“It’s enough that you’ve come,” Orit tells me, when I hand her the Murano glass I gathered in the Jewish Ghetto in Venice.
We had circled the town of Rishon L’Tzion to find my former Ethiopian Israeli student. We drove hours in maddening traffic and June heat. In Rishon, confused by the new neighborhoods, our only hope of finding her family home was mentioning their name and street, to any black-skinned citizen.
I have been doing this for a quarter of a century, circling the country and town in order to keep the connection.
This time I almost gave up. Night was falling and my husband, the driver, was losing patience. My 16-year-old daughter took over. “I think we’re close,” she said, jumping out of the car with me, “let’s not give up.” The next Ethiopian woman we approached suggested we ask someone at the synagogue. Finally, a young man led us to the family home.

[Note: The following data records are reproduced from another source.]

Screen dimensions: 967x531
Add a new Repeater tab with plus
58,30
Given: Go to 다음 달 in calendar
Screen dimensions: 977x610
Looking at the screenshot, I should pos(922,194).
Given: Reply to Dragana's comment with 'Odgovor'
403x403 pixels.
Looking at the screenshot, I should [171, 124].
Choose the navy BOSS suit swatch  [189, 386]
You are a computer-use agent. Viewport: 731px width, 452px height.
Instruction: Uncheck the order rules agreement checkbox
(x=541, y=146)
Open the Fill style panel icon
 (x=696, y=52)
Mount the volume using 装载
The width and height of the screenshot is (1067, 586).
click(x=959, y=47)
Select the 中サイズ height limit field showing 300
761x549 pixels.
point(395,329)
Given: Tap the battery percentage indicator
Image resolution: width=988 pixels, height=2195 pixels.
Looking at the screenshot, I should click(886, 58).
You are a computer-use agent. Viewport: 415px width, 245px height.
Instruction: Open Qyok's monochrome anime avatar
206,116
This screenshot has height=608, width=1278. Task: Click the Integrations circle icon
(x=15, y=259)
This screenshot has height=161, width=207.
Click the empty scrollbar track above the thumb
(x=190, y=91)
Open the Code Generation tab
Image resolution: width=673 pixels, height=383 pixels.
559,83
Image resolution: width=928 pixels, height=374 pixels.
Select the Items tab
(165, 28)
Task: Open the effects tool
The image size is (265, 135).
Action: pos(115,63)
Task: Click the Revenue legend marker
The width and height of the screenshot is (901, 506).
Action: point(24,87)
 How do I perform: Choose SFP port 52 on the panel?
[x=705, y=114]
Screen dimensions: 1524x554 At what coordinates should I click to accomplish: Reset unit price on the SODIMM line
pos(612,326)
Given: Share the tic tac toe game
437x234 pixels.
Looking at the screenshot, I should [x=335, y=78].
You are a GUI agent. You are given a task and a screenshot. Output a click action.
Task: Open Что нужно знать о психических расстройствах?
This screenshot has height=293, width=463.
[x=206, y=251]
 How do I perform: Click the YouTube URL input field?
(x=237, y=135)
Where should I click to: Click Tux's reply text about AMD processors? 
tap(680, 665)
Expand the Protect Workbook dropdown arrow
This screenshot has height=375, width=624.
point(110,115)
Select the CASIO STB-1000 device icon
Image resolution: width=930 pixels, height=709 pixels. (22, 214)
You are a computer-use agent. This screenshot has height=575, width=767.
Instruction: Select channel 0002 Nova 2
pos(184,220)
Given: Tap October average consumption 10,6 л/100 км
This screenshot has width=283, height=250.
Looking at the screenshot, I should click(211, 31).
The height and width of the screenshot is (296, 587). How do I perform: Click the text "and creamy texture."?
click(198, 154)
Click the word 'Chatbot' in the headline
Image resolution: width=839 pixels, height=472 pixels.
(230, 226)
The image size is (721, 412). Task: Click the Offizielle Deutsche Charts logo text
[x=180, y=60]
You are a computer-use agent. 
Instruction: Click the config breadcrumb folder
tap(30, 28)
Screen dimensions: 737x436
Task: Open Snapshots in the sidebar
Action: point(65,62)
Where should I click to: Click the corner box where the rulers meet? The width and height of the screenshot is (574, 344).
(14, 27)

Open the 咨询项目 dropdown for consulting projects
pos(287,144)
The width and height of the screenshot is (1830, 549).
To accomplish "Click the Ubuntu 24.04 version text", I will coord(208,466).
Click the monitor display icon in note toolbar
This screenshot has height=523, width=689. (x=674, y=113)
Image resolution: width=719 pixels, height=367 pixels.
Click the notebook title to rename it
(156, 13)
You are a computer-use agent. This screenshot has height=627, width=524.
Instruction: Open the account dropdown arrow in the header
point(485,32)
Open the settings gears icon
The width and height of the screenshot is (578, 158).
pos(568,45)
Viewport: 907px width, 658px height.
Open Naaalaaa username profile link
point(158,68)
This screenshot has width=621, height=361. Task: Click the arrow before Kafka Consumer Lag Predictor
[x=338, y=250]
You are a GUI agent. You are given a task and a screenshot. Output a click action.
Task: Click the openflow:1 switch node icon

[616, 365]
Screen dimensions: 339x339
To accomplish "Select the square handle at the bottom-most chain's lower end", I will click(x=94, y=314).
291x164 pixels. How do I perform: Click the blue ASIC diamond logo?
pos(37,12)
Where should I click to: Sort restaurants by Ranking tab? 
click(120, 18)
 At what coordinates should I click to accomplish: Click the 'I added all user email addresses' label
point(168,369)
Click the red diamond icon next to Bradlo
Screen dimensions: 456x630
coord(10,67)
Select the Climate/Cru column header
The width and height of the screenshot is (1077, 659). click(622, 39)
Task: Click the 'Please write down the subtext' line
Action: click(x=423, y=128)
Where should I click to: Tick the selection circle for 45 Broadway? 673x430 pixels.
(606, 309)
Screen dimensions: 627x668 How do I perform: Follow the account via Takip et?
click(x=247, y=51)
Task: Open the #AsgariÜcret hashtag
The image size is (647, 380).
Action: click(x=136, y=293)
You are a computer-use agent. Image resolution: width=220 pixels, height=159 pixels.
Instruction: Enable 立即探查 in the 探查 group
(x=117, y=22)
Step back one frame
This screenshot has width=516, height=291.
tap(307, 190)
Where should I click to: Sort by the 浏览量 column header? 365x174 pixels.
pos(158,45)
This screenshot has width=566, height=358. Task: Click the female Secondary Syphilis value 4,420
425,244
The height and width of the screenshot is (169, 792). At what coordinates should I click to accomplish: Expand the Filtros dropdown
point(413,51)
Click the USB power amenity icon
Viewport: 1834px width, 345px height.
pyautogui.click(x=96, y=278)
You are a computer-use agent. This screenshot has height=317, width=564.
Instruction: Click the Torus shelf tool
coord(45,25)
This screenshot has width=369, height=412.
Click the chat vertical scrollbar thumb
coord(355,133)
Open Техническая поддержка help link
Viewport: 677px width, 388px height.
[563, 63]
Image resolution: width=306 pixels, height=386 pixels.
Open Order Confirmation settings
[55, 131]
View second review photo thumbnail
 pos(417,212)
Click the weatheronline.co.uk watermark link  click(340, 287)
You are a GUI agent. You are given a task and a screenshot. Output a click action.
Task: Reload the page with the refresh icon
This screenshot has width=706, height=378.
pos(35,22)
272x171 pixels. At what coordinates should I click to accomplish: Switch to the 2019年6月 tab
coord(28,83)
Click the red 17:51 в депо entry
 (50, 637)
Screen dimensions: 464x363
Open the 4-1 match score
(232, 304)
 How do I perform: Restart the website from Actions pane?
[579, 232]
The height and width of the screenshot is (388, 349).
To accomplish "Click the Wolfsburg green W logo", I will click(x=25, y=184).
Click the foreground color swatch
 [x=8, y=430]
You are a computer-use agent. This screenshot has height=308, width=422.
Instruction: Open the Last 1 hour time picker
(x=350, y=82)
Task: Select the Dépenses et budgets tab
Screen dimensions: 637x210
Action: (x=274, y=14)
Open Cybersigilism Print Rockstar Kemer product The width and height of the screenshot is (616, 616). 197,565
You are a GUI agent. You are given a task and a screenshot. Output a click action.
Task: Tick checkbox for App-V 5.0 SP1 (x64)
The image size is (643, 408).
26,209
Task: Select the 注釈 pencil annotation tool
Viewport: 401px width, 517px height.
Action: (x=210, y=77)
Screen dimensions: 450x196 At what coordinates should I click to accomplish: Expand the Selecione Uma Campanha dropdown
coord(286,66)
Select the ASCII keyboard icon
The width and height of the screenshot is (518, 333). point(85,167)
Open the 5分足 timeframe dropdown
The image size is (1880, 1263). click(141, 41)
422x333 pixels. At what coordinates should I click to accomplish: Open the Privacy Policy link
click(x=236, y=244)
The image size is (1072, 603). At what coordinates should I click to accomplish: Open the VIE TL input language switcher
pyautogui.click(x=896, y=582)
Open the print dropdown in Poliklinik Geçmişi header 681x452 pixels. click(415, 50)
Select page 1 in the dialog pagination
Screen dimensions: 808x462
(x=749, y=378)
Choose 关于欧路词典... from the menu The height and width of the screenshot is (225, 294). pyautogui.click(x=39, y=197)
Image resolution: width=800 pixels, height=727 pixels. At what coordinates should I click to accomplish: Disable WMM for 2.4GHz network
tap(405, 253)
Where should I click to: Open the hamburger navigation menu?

Days before, as I roamed the narrow streets of Venice looking for Murano glass, I thought of the twigs Orit had once worn in her ears and how I replaced them with beaded earrings from the shuk in Jerusalem. I also gave her the first letters and words of my language. We shared friendship that, by the time I left Israel for America, had blossomed into sisterhood.
Back in America, on what was supposed to be a temporary visit, I dreamed of all that I couldn’t give her. I dreamed of her sitting on a mountain shivering, I dreamed of handing her jackets, leather and wool, red and black. I dreamed of surrounding her with them until she stopped shaking.
I’ve continued to wonder, decades now, what she truly needed to make her life in Israel easier. Once, when I was a poor, writing instructor in Chicago, she asked me for something I couldn’t give her.
• • • • •
Thirty years ago, Orit, her family and 7,000 other Ethiopian Jews, trekked from Ethiopia to Sudan where after months in transit camps they were airlifted into Israel with Operation Moses. I met Orit in Ma’alot, a then small development town in the north of Israel, where her family lived in an absorption center. I was struck by her hunger for learning, her graceful silence. We braided each other’s hair, and sat together tentatively speaking Hebrew.
I have held onto Hebrew for the past thirty years so I could reach her.
But she did not answer my recent letter or pick up her cell phone when I called upon my arrival in Israel. I have been away five years, and the time before that more than a decade.
• • • • •
At her family home where her parents and various siblings have lived since they left Ma’alot in 1989, we were greeted by squeals and kisses from her mother. Orit’s father was wrapped in a gray blanket, surrounded by elders in traditional white shammas. Orit’s youngest sister Tova explained that her father had just returned from the hospital, an operation to remove cancer. The women offered us their chairs which we refused along with Orit’s mother’s offer of injera. Not wanting to impose or intrude, I asked Tova to take us to Orit’s apartment, a few blocks away.
• • • • •
As a young woman I would return to Israel every other year, then every few years to visit my beloved country, the place I ultimately chose not to live, the land where Orit had no choice but to make her home.
When I finally reached her at the entrance to her apartment and held her thin frame she said, “I thought you had forgotten Eretz Yisrael.” I told her how hard it is to get to Israel these days with our jobs, two teenage kids and the cost of things. She said it was impossible to do anything with two small children, one on the way, a job at the bank, and now a sick father.
I think but don’t say, I thought you had forgotten me, the young woman who circled the streets of Rishon when your family moved there from Ma’alot, who later climbed the hills of Romema to visit your dorm room at Haifa University, the summer we discovered we are both poets and love Amos Oz novels. Five years ago, after an eleven year absence, I found you married, in a home of your own with two small daughters, gainfully employed, one foot in both worlds.
I do not tell her how clearly I remember the twelve-year-old immigrant in afro and hand-me-down Israeli clothes.
As I clasp Murano glass around her neck, one from each generation of women sit in her modern home with a large-screen TV, Ethiopian art, where she serves us spaghetti and eggs and hands us Eden mineral water and Bamba for our ride back to Tel-Aviv — I realize what I’ve forgotten.
It is enough that I’ve come. That she opened the door.